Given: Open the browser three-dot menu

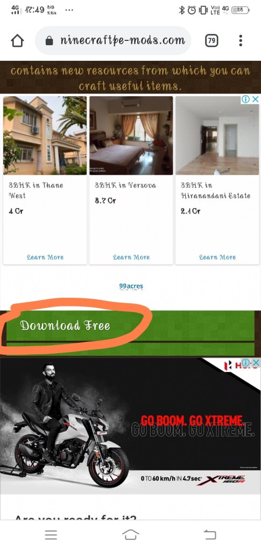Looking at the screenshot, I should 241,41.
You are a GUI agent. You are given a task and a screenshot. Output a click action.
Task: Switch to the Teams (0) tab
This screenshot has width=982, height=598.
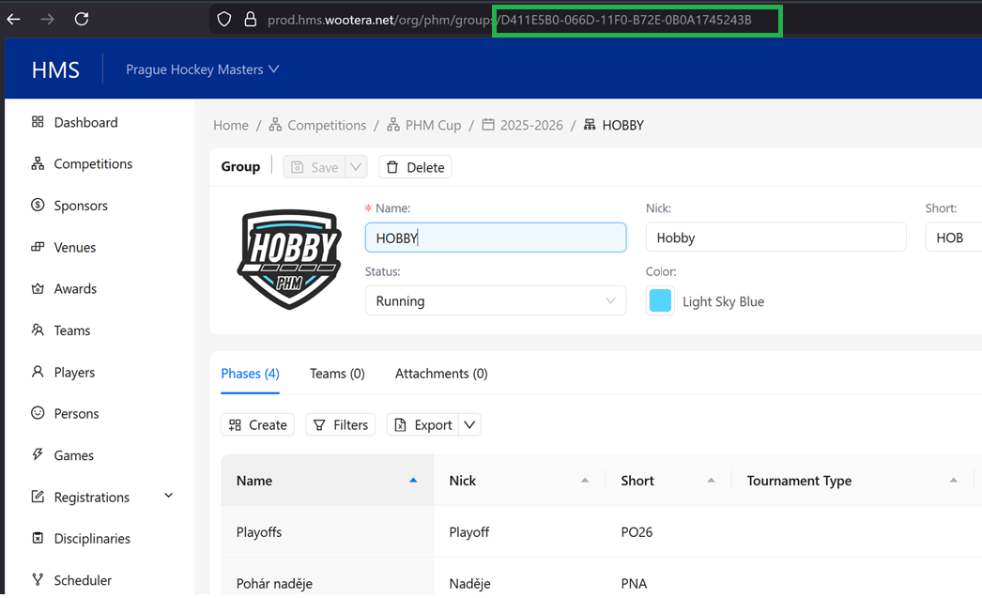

How to complete this task:
Every entry, exactly as written: transcribe it, passing over any pictures.

Result of this task:
Given: Open the browser three-dot menu

Looking at the screenshot, I should 241,41.
You are a GUI agent. You are given a task and a screenshot. Output a click action.
Task: Switch to the Teams (0) tab
This screenshot has width=982, height=598.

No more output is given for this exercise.